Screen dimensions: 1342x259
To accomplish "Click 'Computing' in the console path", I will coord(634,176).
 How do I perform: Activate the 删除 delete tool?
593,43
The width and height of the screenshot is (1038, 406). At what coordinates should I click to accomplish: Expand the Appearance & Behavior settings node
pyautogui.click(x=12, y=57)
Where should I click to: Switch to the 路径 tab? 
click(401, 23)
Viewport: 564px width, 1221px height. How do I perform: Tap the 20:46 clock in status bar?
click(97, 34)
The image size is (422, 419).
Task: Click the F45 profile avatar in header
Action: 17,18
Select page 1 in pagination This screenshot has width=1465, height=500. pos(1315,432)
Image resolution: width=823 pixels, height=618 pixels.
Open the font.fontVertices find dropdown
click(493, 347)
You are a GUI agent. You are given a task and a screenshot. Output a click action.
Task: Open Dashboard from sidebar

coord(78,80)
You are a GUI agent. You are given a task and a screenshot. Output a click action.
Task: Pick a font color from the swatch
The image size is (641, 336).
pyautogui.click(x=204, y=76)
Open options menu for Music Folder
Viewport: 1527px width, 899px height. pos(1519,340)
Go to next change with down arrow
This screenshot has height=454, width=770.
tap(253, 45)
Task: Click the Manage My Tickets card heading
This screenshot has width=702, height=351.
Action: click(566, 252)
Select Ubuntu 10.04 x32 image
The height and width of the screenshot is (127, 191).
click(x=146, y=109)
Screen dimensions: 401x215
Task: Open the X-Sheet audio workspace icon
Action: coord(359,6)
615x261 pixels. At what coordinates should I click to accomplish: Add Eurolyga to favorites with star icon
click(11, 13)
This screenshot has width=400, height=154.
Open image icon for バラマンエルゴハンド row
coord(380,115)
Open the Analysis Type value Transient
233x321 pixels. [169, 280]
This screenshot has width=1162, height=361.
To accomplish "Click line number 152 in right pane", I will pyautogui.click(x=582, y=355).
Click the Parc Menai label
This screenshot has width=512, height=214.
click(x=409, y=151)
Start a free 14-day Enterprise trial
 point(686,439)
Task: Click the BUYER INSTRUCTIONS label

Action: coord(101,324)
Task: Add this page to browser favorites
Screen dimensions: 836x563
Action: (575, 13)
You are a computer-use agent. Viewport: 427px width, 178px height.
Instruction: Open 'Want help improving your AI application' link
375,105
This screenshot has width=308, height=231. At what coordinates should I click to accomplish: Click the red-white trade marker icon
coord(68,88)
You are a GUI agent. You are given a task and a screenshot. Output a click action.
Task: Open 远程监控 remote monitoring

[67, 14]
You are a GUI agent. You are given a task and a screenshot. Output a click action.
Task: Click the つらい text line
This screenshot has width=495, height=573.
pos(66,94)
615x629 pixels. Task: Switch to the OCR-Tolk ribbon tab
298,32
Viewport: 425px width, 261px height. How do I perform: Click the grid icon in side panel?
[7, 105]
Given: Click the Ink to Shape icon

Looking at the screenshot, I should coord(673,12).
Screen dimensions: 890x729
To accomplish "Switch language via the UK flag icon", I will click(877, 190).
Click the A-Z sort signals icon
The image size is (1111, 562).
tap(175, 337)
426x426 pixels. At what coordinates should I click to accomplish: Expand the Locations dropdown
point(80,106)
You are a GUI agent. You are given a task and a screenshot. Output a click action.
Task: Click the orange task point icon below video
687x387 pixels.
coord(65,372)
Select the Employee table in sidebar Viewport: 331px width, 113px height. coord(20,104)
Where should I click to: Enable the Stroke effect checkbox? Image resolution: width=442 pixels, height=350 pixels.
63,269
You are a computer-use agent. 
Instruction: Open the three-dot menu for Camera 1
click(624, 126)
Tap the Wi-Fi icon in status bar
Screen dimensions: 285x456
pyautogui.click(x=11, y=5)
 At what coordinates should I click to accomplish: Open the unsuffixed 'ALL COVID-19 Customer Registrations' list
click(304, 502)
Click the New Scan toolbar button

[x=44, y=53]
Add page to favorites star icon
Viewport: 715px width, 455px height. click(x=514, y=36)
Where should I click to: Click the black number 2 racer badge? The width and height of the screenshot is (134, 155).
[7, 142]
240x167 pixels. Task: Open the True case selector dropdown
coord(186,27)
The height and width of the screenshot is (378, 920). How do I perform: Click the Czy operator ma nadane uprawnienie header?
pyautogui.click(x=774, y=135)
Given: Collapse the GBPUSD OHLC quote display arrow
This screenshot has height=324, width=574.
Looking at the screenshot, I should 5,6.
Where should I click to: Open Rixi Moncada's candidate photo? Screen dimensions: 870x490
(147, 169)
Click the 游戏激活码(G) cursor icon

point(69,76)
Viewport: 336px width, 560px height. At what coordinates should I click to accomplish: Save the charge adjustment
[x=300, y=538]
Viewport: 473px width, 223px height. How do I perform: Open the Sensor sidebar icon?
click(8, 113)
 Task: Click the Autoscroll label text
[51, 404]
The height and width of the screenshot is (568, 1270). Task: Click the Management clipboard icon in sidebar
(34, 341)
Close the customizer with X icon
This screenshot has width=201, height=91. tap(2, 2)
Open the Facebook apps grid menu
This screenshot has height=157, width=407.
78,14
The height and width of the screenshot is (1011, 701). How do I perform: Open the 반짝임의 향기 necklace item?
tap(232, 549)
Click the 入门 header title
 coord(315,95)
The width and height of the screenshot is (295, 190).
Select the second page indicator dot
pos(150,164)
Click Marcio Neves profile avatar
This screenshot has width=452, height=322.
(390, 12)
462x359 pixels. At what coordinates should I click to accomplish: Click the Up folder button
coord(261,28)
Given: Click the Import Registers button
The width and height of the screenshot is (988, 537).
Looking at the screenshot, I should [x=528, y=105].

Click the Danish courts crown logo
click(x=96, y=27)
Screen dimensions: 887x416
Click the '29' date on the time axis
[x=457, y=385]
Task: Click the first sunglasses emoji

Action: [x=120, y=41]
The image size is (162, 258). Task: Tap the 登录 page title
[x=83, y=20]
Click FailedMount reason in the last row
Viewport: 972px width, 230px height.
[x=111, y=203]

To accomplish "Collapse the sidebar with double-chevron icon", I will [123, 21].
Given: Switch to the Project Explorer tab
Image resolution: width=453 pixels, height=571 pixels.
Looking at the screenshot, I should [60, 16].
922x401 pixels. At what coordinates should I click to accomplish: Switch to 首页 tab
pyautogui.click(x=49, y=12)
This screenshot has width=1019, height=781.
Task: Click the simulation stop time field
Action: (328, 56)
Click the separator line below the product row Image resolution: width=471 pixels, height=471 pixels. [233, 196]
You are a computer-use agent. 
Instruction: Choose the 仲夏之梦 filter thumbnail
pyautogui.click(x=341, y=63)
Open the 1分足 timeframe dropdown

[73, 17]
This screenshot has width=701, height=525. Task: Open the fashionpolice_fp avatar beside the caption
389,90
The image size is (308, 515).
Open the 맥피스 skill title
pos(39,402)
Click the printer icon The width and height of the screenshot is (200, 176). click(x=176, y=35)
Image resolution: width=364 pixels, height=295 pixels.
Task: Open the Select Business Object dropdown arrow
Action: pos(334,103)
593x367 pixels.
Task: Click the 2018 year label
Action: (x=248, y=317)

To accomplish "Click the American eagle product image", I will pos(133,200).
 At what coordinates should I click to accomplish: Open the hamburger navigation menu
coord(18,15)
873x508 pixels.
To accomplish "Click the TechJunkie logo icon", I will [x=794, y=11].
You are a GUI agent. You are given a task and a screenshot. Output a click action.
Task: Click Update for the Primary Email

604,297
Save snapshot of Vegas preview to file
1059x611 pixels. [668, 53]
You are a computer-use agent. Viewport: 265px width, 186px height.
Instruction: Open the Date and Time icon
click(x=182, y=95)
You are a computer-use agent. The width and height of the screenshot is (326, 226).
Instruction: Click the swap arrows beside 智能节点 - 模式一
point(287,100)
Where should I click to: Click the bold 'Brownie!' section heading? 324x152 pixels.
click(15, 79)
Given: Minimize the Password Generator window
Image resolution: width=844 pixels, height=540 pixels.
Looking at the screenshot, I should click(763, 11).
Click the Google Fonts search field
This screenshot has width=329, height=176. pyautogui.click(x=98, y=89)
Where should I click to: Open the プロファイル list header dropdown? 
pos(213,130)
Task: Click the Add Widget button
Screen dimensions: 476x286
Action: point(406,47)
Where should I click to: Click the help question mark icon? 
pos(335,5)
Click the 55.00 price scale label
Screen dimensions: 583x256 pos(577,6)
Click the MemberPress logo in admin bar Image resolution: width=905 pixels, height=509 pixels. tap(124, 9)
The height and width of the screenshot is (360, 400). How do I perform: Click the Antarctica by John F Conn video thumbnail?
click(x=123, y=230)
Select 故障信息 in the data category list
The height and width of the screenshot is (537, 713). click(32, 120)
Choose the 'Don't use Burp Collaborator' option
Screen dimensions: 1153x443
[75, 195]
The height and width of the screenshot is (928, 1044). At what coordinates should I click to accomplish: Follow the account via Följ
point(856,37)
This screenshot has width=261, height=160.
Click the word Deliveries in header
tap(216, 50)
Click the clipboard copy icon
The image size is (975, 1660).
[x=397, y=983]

----------------

Aim of the exercise >> Transcribe the listing above line for line, from the first line to the line containing "This screenshot has width=1162, height=361.", inclusive, with no other lines.

Response area >>
Screen dimensions: 1342x259
To accomplish "Click 'Computing' in the console path", I will coord(634,176).
 How do I perform: Activate the 删除 delete tool?
593,43
The width and height of the screenshot is (1038, 406). At what coordinates should I click to accomplish: Expand the Appearance & Behavior settings node
pyautogui.click(x=12, y=57)
Where should I click to: Switch to the 路径 tab? 
click(401, 23)
Viewport: 564px width, 1221px height. How do I perform: Tap the 20:46 clock in status bar?
click(97, 34)
The image size is (422, 419).
Task: Click the F45 profile avatar in header
Action: 17,18
Select page 1 in pagination This screenshot has width=1465, height=500. pos(1315,432)
Image resolution: width=823 pixels, height=618 pixels.
Open the font.fontVertices find dropdown
click(493, 347)
You are a GUI agent. You are given a task and a screenshot. Output a click action.
Task: Open Dashboard from sidebar

coord(78,80)
You are a GUI agent. You are given a task and a screenshot. Output a click action.
Task: Pick a font color from the swatch
The image size is (641, 336).
pyautogui.click(x=204, y=76)
Open options menu for Music Folder
Viewport: 1527px width, 899px height. pos(1519,340)
Go to next change with down arrow
This screenshot has height=454, width=770.
tap(253, 45)
Task: Click the Manage My Tickets card heading
This screenshot has width=702, height=351.
Action: click(566, 252)
Select Ubuntu 10.04 x32 image
The height and width of the screenshot is (127, 191).
click(x=146, y=109)
Screen dimensions: 401x215
Task: Open the X-Sheet audio workspace icon
Action: coord(359,6)
615x261 pixels. At what coordinates should I click to accomplish: Add Eurolyga to favorites with star icon
click(11, 13)
This screenshot has width=400, height=154.
Open image icon for バラマンエルゴハンド row
coord(380,115)
Open the Analysis Type value Transient
233x321 pixels. [169, 280]
This screenshot has width=1162, height=361.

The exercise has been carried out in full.